Exercise description: Render the listing, from the line containing "Select the Razor tool" through the end, as a Markdown table with the columns Row and Line, skipping blank lines. Omit the pictures from the table.

-------- Extracted information --------

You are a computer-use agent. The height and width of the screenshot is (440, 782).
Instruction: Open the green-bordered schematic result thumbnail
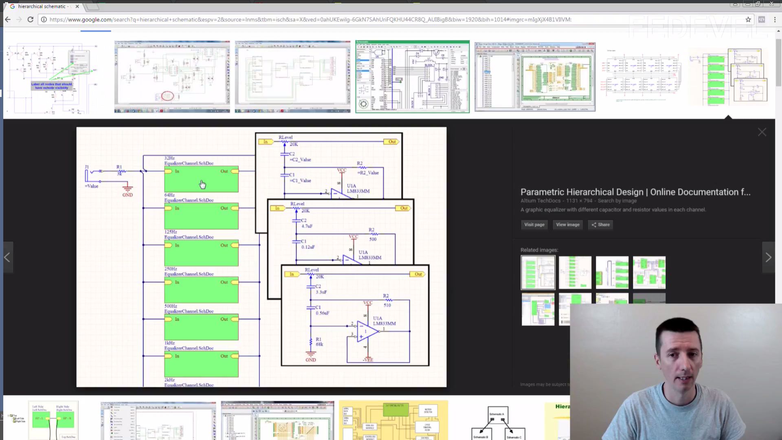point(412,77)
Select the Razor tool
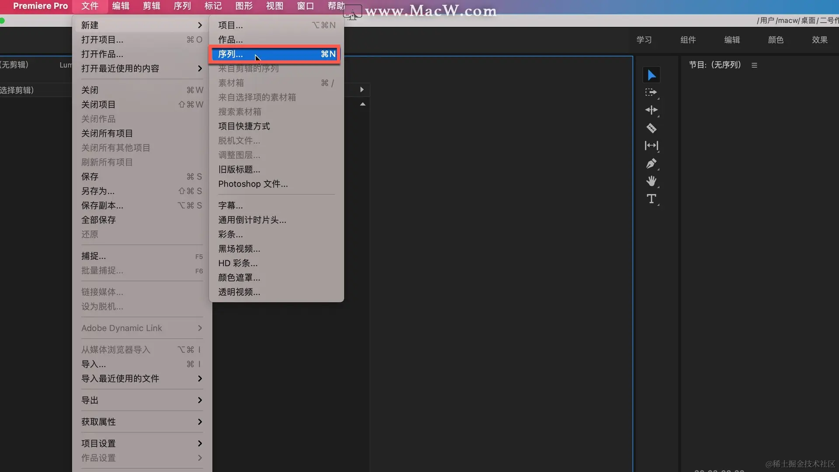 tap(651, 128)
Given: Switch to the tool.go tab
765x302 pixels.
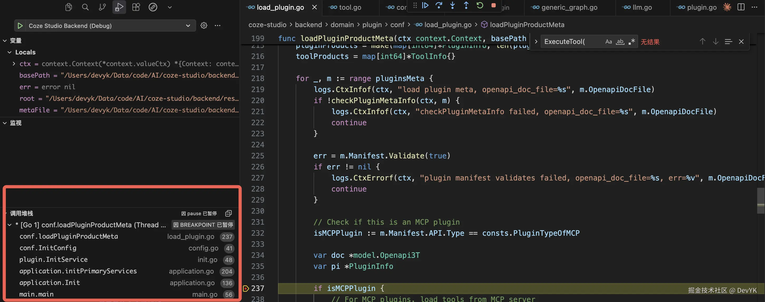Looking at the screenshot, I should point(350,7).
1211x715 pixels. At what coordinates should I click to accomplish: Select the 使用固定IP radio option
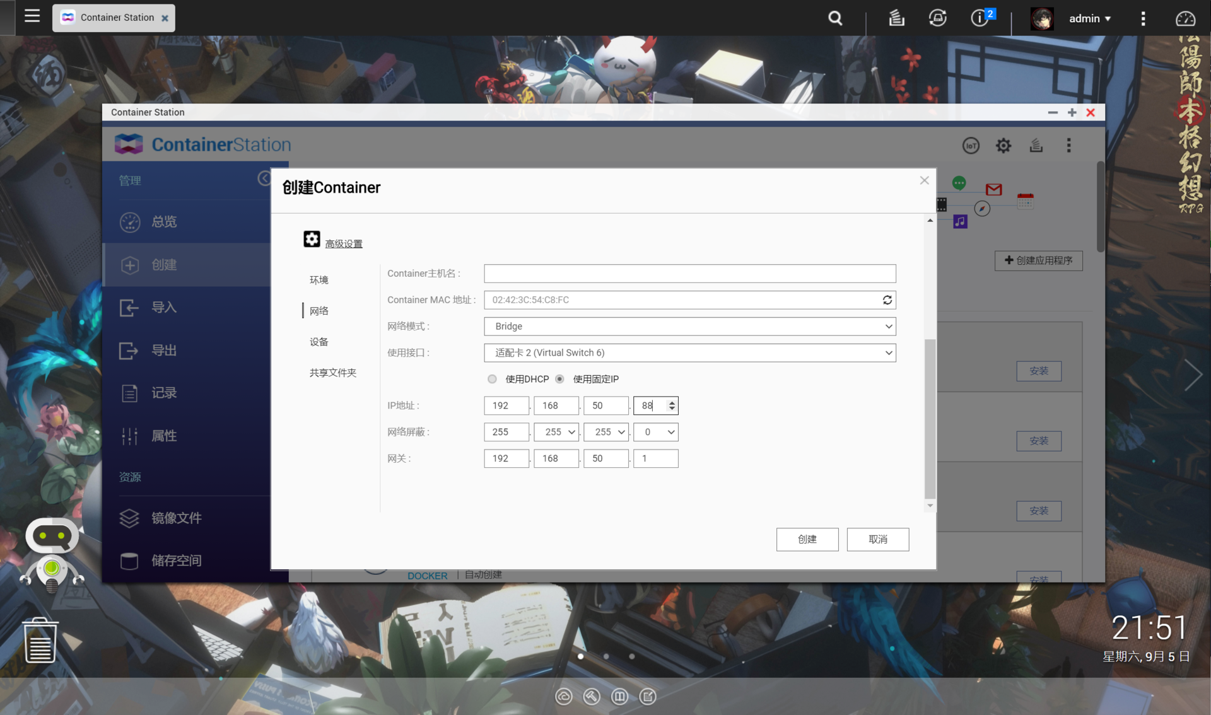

--------

Correct answer:
| Row | Line |
|---|---|
| 1 | Select the Razor tool |
| 2 |  tap(651, 128) |
| 3 | Given: Switch to the tool.go tab |
| 4 | 765x302 pixels. |
| 5 | Looking at the screenshot, I should point(350,7). |
| 6 | 1211x715 pixels. At what coordinates should I click to accomplish: Select the 使用固定IP radio option |